The lecture, “Global Health Equity: An Evening with Paul Farmer,” is also an event of the 2007 Syracuse Symposium, hosted by The College of Arts and Sciences, which is focusing on “justice” this year. The lecture, which is open only to first-year students, will take place at 7:30 p.m. in Goldstein Auditorium in the Hildegarde and J. Myer Schine Student Center. The public may view a live simulcast of the lecture in Stolkin Auditorium in the Physics Building, and a webcast of the lecture at http://symposium.syr.edu will be available on computers connected to the SU network.

Farmer, who is also the Presley Professor of Medical Anthropology at Harvard Medical School, is the subject of Pulitzer Prize winner Tracy Kidder’s biography “Mountains Beyond Mountains: The Quest of Dr. Paul Farmer, a Man Who Would Cure the World” (Random House, 2004). The book was chosen as this year’s shared summer reading for SU’s incoming first-year students, as well as the 2007-08 reading for Central New York Reads, a consortium of area libraries and schools. Kidder will be a guest of SU’s University Lectures series on Nov. 6.

Farmer has written extensively about health and human rights, and about the role of social inequalities in the distribution and outcome of infectious diseases. He is the author of more than 100 articles, in addition to the books “Pathologies of Power” (University of California Press, 2003), “Infections and Inequalities” (University of California Press, 1998), “The Uses of Haiti” (Common Courage Press, 1994) and “AIDS and Accusation” (University of California Press, 1992).

Farmer is responsible for organizing PIH, an international charity organization that provides direct health care services and undertakes research and advocacy activities on behalf of those who are sick and living in poverty. Founded in 1987, PIH had an initial focus on Haiti, where Farmer conducted dissertation research that resulted in “AIDS and Accusation.” PIH currently has programs throughout the world, with new clinics opening in Lesotho, Malawi and Rwanda, in addition to those in Haiti and Peru.

In the past decade, Farmer has turned his attention to tuberculosis. He has participated in evaluations of TB treatment programs in Azerbaijan, Kazakhstan, Latvia, Peru and Russia, with special interest in TB among prison populations. In addition, PIH’s education and advocacy arm, the Institute for Health and Social Justice, has launched a campaign to galvanize knowledge, awareness and action to combat pandemic co-infections of hunger, malnutrition and disease.

Among Farmer’s many recent awards are the Duke University Humanitarian Award, the Margaret Mead Award from the American Anthropological Association and the American Medical Association’s International Physician (Nathan Davis) Award.

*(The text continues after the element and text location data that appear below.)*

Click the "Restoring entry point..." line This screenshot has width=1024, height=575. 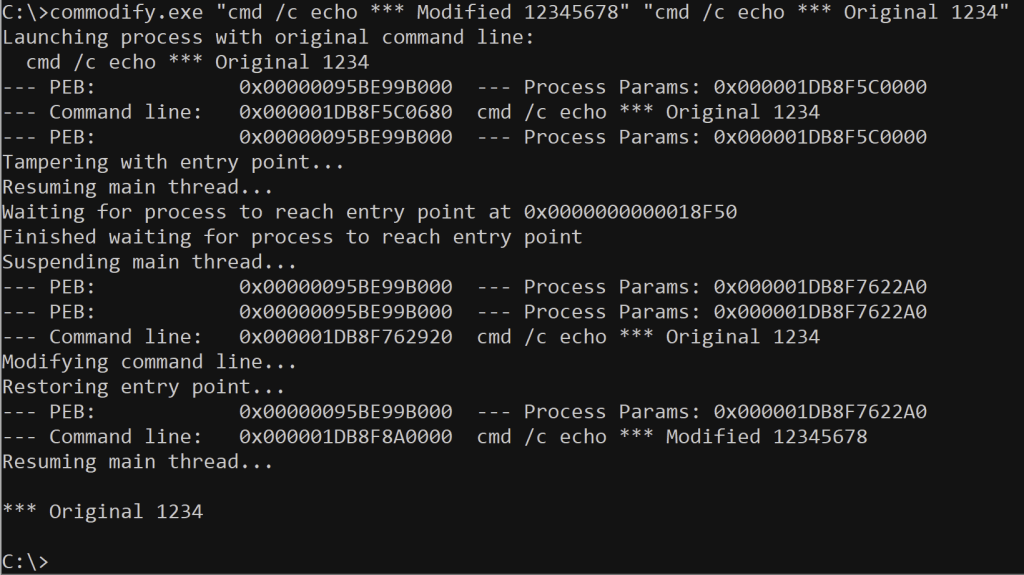pyautogui.click(x=143, y=387)

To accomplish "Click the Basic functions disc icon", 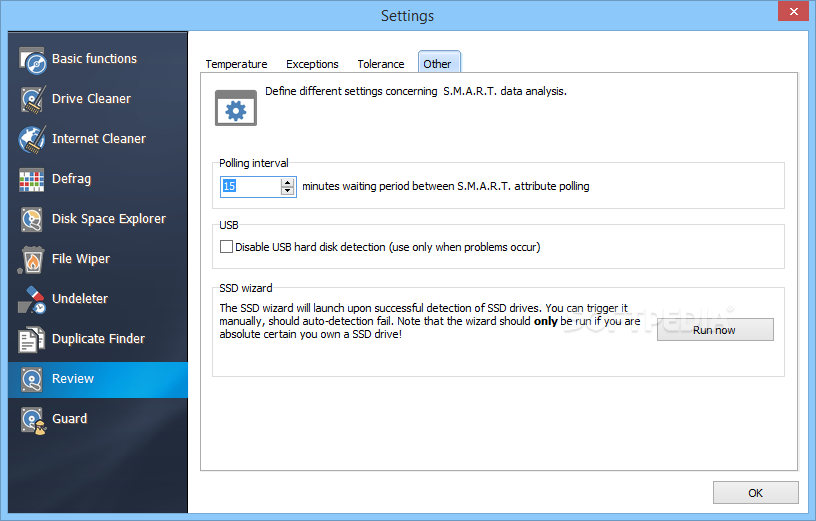I will pos(32,60).
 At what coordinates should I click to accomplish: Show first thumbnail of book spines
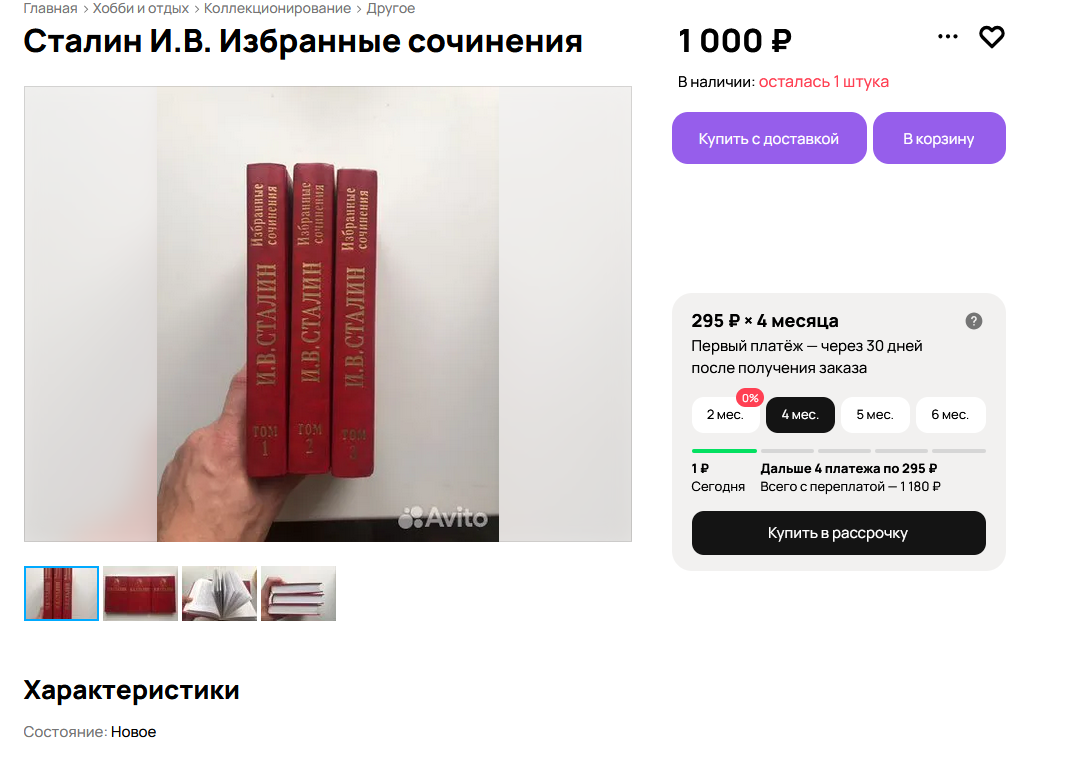point(62,594)
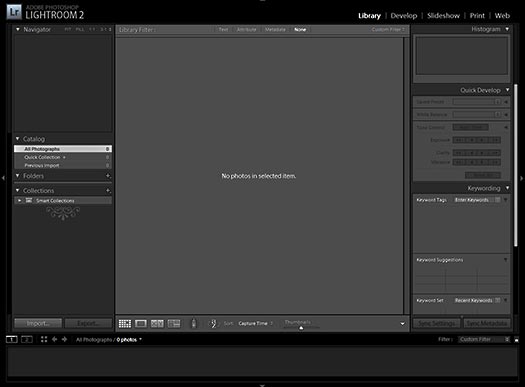Open the Capture Time sort dropdown

click(x=256, y=323)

He was awarded the John D. and Catherine T. MacArthur Foundation “Genius Award” in 1993 and the Heinz Award for the Human Condition a decade later.

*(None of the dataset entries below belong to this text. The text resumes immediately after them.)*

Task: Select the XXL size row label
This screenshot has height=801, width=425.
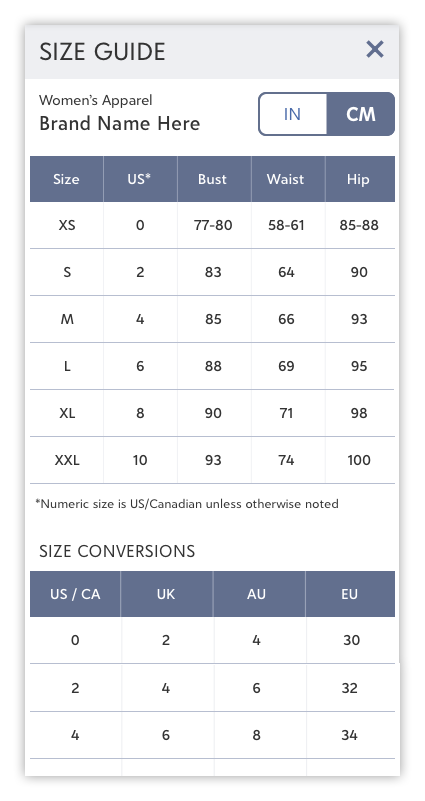Action: pos(67,460)
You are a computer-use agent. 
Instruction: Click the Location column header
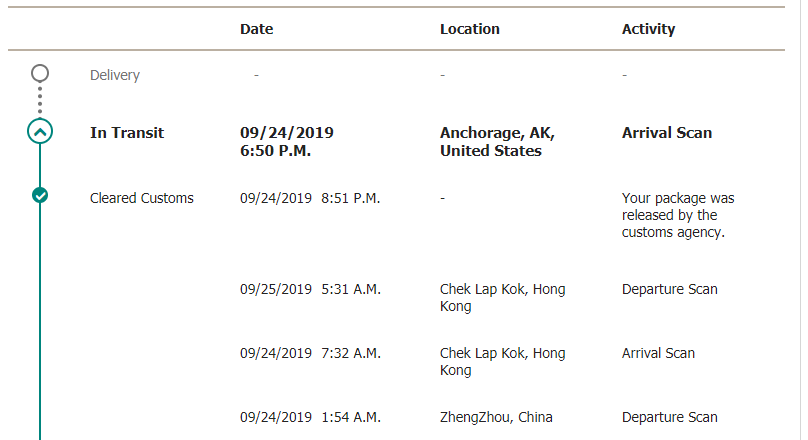tap(469, 29)
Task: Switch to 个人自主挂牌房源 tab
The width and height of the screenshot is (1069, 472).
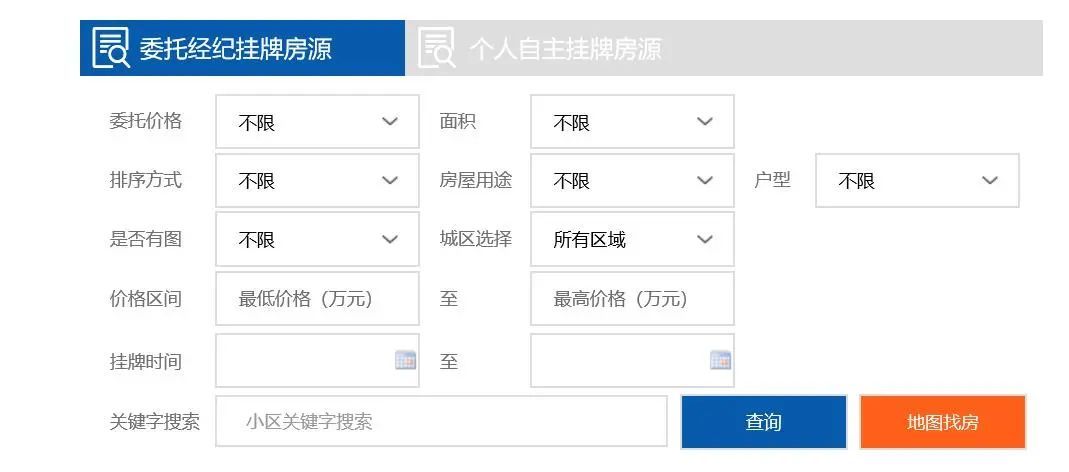Action: pyautogui.click(x=566, y=48)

The Milton Freshman Lecture of the First Year Forum program brings a speaker of international stature to campus each fall to address the entering class of The College of Arts and Sciences. The program was established by a gift from Jack ’51 and Laura Milton ’51 in 1999. In 2000, the Miltons established the Laura Hanhausen Milton Freshman Lecture Endowment, enabling the college to invite world-renowned scholars and writers.

The Syracuse Symposium is a semester-long intellectual and artistic festival, hosted by SU’s College of Arts and Sciences, that celebrates interdisciplinary thinking, imagination and creation. The theme for the 2007 series is “Justice.”